Three.js is used to create an interactable 360-degree environment through employing a spherical texture mapping of each panorama. The iSTAR Pulsar camera processes panoramas with an equirectangular projection (like most world maps!), so when they are mapped to a sphere, the true proportions of the image content remain intact. Three.js is also WebGL-enabled, allowing for GPU-accelerated processing of high-quality texture maps.
If Three.js is the eyes, then React Three Drei is the body. A CameraControls object allows the user to pivot around a texture map, but because the panorama is viewed from inside the sphere, the outside texture is inverted to normalize the reflected inside texture. However, implementing the texture map camera controls brought on many other considerations to make and hurdles to overcome. The largest of obstacles was properly aligning the Before
and After
panoramas as the user rotated around, such that toggling between Before
and After
wouldn’t change the camera position. This was ultimately achieved by using a Vector3
object that represents North, (0,1,0)
, and a starting angle to account for the displacement between the headings of the panorama pairs.
Finally, React Three XR enables the VR experience that hallmarks NTP 360. Based on the WebXR standard, this library has built-in VR-compatibility detection, and it powers a custom MovementControls
object that responds to input from the hand controllers of a VR headset.
Beyond these three core libraries, NTP 360 also makes use of the Mapbox API to display points representing the location of the panoramas. As for the panoramas themselves, a PostgreSQL database stores an ID reference for each of the image files alongside the corresponding framepos.txt
file data. Initially, uploads would fail due to the sheer size of the data that was being uploaded, so to remedy this, panorama data was batched into several smaller uploads behind the scenes.
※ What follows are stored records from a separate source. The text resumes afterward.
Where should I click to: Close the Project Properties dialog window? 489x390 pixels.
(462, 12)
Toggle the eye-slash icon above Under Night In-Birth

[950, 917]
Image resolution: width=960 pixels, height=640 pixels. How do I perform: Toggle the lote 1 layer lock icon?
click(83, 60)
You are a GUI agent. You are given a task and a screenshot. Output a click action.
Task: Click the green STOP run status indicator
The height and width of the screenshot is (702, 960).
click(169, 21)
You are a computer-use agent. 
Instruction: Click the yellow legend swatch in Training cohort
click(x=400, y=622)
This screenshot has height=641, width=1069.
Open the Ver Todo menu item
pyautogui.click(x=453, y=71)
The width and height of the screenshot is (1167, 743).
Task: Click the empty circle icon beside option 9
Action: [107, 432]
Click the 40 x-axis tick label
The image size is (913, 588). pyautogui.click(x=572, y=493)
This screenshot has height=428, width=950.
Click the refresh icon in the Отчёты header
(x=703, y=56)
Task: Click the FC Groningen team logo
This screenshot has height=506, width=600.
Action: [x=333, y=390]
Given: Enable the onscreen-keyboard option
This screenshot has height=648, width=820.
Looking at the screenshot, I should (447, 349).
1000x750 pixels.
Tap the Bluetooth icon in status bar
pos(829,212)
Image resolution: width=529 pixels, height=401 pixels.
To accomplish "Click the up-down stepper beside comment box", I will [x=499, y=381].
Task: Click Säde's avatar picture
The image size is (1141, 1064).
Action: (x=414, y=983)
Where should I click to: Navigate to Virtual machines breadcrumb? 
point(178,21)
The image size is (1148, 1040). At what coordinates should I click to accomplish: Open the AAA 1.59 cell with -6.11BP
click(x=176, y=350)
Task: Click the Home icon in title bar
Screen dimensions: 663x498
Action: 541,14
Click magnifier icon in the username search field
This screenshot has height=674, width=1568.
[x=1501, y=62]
A lot of work was put into making NTP 360 as intuitive and featureful as possible within a four-month timeframe, yet there still remain several avenues for future expansion. For one, being able to add descriptive markers directly onto individual panoramas could allow users to leave text-based insights throughout event path uploads. For example, a damaged building could be marked with a degree of damage measurement and additional damage observations about the non-captured elevations. This feature would go hand-in-hand with the ability to edit event paths at any time, including adding or removing markers as the user pleases.
For now, you can find comprehensive documentation about NTP 360 and its current feature set in the NTP Insights GitHub repository, including an additional guide on how to use the auxiliary iSTAR Pulsar and Street View Download 360 applications.